The Top 3 Reasons Families Choose a Funeral Home - And What This Means for Funeral Homes Today
Posted March 8, 2016
6 min read
Danielle Thacker, of Thacker Caskets and blogger at The Funeral Gal blog, sat down with us to explain the concept of a growing segment of consumers that have no loyalty or preference to a particular funeral home. Thacker explains what funeral directors should know about these families, including what funeral professionals can do to better market and build relationships with this growing pool of consumers and the 3 core reasons a family looks to select a funeral home today.
Q: You’ve talked about a concept of “the undecideds” and how this segment of consumers is increasing. Can you share with readers what you mean by the concept?
Thacker: The “undecided’s” are the group of families that have an equal chance of using any funeral home that serves the community, and these families typically have no loyalties or preference to a particular funeral home. A funeral director once explained to me the competitive landscape from this perspective. Picture a traditional “Venn diagram” – yes, that’s right, take yourself back to third grade when you probably learned about these things. Think of each circle as a different funeral home.
Back 15, 25, and even 50 years ago, families primarily selected funeral homes based on heritage (Irish, Italian, etc.), religions (Catholic, Protestant, etc.), race (African-American, Caucasian, etc.), and/or church affiliation. Back then, funeral homes served very segmented based on these groups and families were very loyal to those funeral homes. The circles were set far apart and the area in which they all three touched, or the pool of “the undecideds” was very small.
Fast-forward to now, the pool of “undecideds” is quite large and only getting larger. Inter-faith, inter-racial, and inter-heritage marriages are occurring now more than ever. Because of this, the American public is losing its strong identity with heritage, is less and less affiliated with specific churches, and often choses spirituality as opposed to religion, etc.
Thus, the traditional reasons a family would select a funeral home are getting blurred as the American public is slowly losing its identity with the traditions of the past.
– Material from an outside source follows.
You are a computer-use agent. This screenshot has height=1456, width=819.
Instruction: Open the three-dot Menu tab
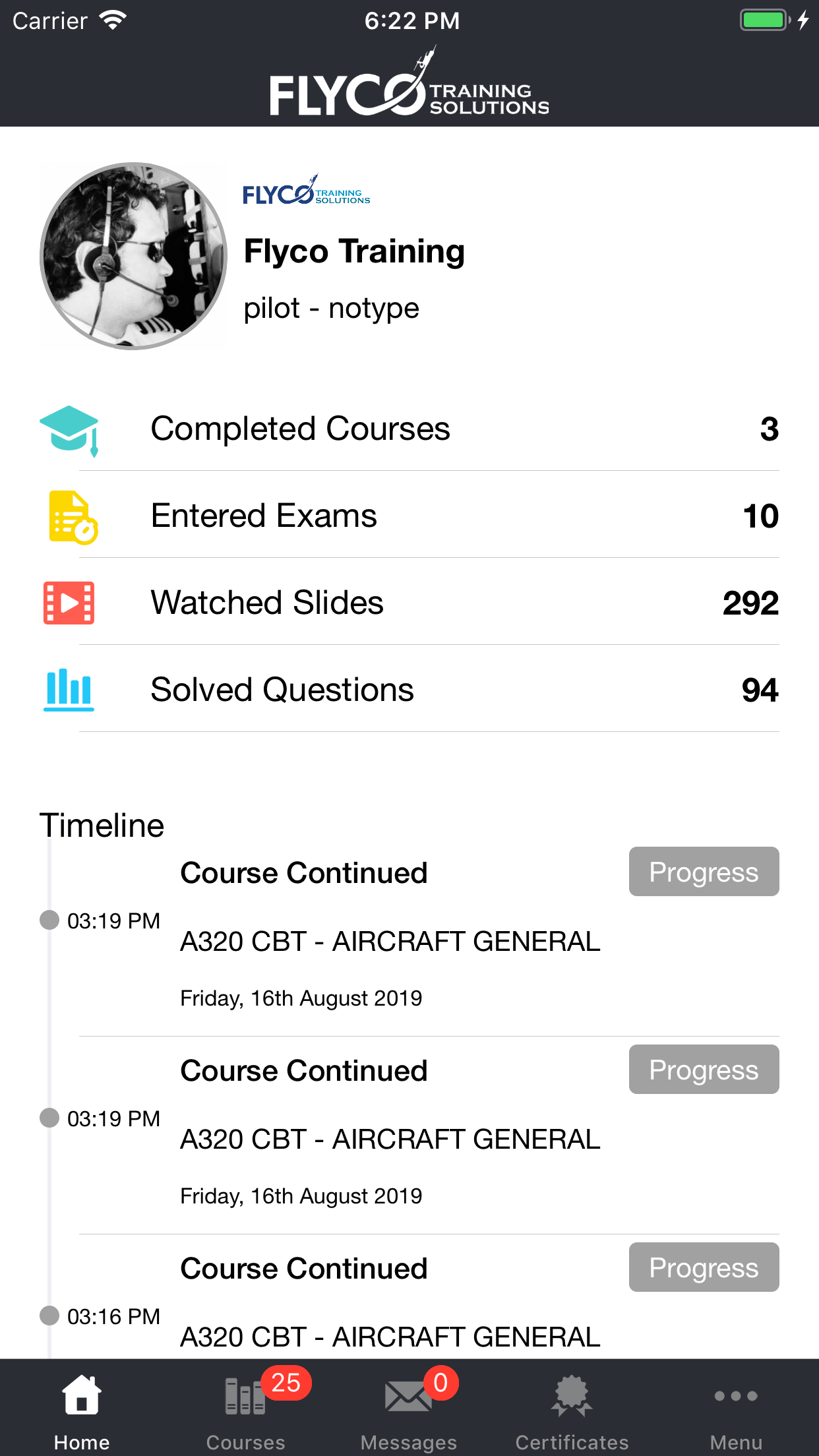pos(736,1407)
As a result, the circles of our Venn diagram are being drawn closer and closer together, with the “undecideds” becoming a larger segment every day.
Q: How can funeral directors be proactive in dealing with the “undecideds”?
Thacker: The first step is acknowledging that the pool of undecideds is growing due to factors that you cannot control – and there are more of these families out there than you think.
Typically, undecideds exist in the Baby Boomers, Generation X’s, and now Millennial segments. So, every age a funeral home sees has a segment of undecideds. One way to start reaching them is to move away from traditional methods of advertising such as the Yellow Pages, Church bulletins, fans, and calendars to more progressive forms of advertising such as social media, Internet radio stations such as iHeartRadio/Pandora, and more. This is where you will find the “undecideds” hanging out. Ask the various generations in your family where they get their news, music and entertainment from, and follow that path. Also, make sure to have a cohesive online presence from your website to Google Reviews/Yelp to social media, and more. Figure out what channels are best for your firm.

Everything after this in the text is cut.